(WORK REQUIRED) Every line below that contains "Sanabria" is to be copied.

───

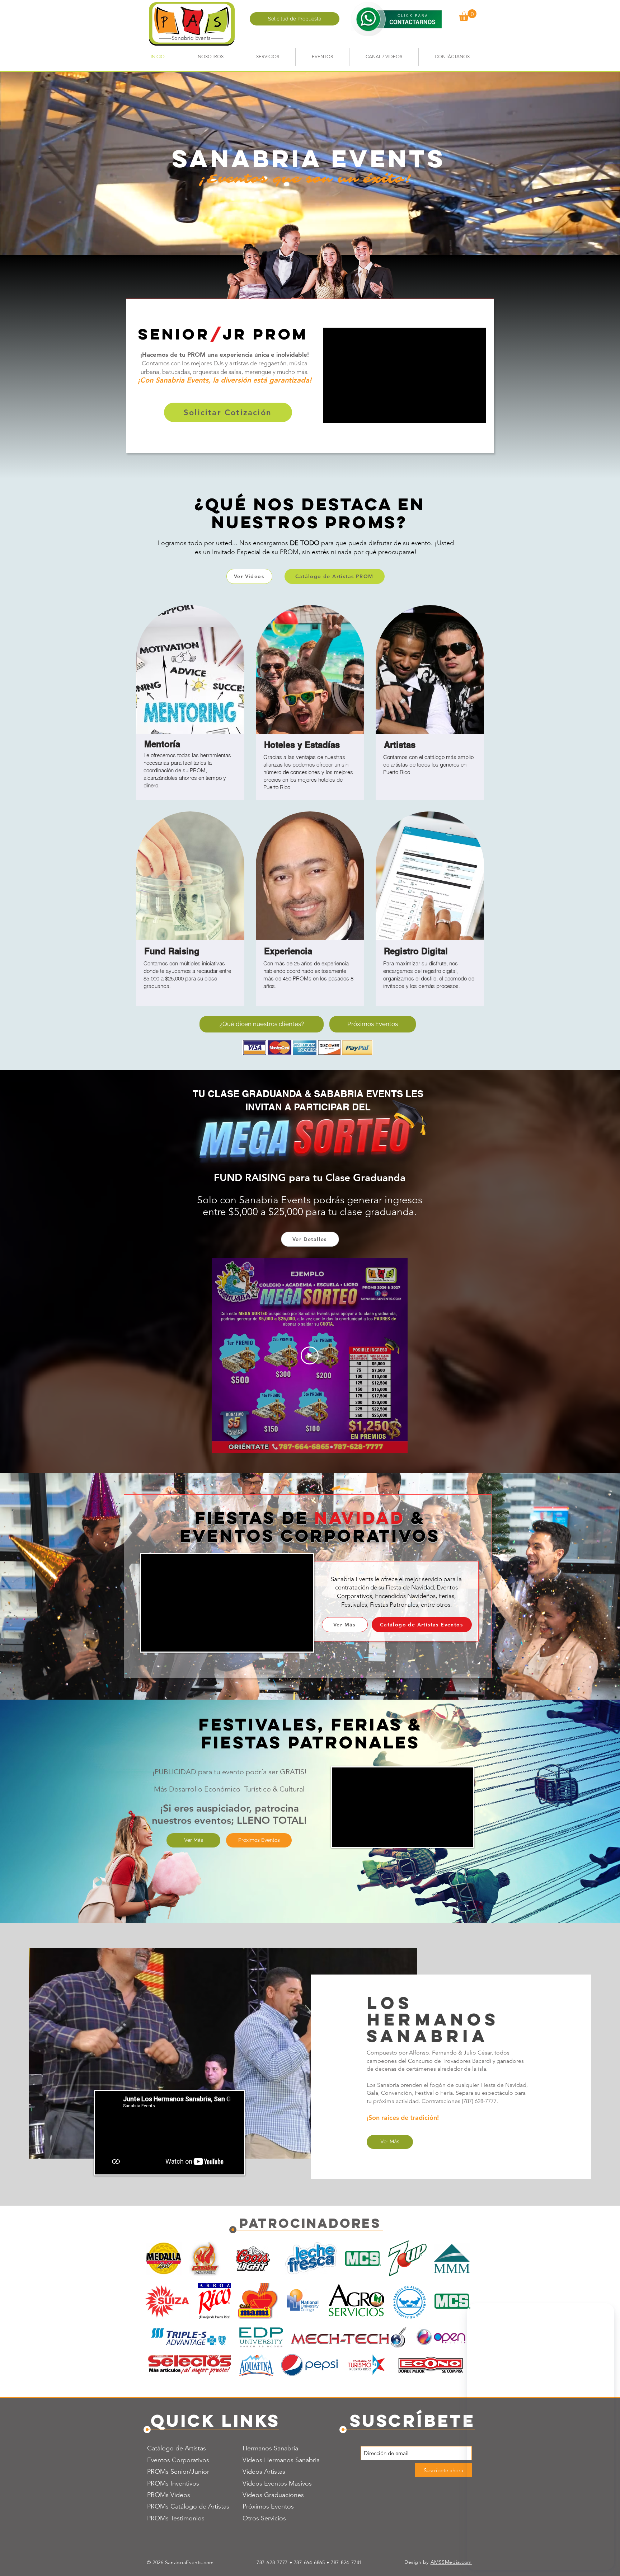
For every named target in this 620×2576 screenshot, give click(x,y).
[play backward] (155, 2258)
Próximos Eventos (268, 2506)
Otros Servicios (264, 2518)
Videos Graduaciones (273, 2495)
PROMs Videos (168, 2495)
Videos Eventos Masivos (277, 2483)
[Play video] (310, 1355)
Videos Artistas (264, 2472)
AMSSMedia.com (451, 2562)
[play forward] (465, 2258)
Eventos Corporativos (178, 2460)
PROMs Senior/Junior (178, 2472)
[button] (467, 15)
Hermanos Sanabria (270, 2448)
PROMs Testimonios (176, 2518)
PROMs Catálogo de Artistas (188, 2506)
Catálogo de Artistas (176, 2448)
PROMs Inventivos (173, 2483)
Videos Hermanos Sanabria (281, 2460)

───

(SOLUTION FOR THIS EXERCISE)
Hermanos Sanabria (270, 2448)
Videos Hermanos Sanabria (281, 2460)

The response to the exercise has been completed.